_What you have to do:_
Transcribe word for word the lines below from the line with "Instruction: Click tall" through the line with "Toggle mask visibility", ends included.

_Provided data:_
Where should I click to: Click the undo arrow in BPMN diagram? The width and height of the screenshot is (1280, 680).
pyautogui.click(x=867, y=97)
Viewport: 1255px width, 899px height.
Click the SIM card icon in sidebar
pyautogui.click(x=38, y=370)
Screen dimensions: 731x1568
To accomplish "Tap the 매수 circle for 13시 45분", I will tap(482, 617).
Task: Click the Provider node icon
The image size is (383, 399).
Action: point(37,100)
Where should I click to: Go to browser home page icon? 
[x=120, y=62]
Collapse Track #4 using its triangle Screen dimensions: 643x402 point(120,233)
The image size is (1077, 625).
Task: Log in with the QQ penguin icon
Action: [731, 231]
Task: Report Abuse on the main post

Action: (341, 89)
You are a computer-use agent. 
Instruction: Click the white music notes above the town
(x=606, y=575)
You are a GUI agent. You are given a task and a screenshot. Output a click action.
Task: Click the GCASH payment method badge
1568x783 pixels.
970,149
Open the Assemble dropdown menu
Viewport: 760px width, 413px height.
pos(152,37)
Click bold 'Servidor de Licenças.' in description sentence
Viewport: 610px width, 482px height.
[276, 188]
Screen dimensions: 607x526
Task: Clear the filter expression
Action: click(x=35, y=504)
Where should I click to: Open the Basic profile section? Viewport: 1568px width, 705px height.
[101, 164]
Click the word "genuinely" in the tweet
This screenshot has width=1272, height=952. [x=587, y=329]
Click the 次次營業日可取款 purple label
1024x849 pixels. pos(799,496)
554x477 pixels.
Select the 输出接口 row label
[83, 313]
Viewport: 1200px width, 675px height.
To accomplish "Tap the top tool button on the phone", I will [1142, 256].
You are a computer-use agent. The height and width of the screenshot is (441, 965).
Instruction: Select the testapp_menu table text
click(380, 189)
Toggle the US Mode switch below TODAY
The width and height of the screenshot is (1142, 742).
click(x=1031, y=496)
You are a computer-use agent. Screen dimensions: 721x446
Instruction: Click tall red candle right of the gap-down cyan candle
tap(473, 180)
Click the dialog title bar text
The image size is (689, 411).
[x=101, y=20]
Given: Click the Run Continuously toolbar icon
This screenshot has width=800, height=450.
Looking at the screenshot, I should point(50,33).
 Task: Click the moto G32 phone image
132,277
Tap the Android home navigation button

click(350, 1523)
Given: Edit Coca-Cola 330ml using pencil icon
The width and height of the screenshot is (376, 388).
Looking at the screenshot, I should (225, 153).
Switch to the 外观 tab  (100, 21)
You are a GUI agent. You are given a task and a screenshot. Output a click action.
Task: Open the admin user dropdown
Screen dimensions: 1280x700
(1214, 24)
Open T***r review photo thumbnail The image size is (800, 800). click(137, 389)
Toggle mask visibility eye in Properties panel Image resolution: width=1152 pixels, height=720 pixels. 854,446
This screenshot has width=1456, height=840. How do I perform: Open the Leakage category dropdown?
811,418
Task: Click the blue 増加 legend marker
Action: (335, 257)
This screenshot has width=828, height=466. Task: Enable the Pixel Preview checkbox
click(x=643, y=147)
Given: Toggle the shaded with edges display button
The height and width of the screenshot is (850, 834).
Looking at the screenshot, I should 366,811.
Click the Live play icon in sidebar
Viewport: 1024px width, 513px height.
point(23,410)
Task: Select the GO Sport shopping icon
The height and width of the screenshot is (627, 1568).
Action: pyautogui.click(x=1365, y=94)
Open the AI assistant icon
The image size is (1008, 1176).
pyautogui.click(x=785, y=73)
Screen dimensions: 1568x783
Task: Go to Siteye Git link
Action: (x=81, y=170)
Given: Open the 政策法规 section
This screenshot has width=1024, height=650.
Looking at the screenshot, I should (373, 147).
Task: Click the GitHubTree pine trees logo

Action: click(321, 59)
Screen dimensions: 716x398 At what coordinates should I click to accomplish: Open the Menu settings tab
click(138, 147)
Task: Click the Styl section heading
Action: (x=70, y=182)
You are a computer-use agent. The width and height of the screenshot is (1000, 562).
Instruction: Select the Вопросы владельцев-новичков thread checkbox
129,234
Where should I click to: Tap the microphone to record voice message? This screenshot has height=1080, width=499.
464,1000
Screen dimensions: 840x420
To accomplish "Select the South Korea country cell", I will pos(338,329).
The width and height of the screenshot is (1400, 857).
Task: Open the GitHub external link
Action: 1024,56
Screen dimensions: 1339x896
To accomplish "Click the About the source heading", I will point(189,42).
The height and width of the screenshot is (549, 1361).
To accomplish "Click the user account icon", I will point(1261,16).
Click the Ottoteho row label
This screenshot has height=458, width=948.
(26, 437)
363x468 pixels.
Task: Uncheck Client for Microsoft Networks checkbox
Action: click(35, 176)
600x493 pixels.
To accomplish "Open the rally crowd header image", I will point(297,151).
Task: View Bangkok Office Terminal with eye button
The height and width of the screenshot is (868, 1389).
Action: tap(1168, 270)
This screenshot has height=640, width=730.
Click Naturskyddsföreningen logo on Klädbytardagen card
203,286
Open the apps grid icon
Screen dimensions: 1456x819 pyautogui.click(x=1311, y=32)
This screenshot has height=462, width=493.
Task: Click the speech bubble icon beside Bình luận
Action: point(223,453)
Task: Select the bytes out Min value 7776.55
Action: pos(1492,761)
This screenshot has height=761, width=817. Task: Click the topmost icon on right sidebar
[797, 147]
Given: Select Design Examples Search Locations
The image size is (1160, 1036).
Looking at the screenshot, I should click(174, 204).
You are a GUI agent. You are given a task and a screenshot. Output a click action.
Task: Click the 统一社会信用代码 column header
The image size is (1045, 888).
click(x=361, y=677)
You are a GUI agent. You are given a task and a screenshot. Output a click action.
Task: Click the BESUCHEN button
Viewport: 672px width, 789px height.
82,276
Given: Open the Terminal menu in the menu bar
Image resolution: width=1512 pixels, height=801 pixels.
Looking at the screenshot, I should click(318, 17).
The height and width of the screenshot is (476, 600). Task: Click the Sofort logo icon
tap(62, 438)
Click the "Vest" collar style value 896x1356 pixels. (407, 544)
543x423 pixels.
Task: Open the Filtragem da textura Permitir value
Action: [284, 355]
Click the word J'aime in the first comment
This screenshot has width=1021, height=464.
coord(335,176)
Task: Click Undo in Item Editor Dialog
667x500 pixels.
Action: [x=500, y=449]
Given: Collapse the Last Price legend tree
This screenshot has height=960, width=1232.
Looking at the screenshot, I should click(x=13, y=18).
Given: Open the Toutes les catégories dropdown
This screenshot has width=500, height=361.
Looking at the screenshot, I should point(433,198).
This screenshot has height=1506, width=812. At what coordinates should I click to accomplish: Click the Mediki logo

_Answer to this task:_
Instruction: Click tall red candle right of the gap-down cyan candle
tap(473, 180)
Click the dialog title bar text
The image size is (689, 411).
[x=101, y=20]
Given: Click the Run Continuously toolbar icon
This screenshot has width=800, height=450.
Looking at the screenshot, I should point(50,33).
 Task: Click the moto G32 phone image
132,277
Tap the Android home navigation button

click(350, 1523)
Given: Edit Coca-Cola 330ml using pencil icon
The width and height of the screenshot is (376, 388).
Looking at the screenshot, I should (225, 153).
Switch to the 外观 tab  (100, 21)
You are a GUI agent. You are given a task and a screenshot. Output a click action.
Task: Open the admin user dropdown
Screen dimensions: 1280x700
(1214, 24)
Open T***r review photo thumbnail The image size is (800, 800). click(137, 389)
Toggle mask visibility eye in Properties panel Image resolution: width=1152 pixels, height=720 pixels. 854,446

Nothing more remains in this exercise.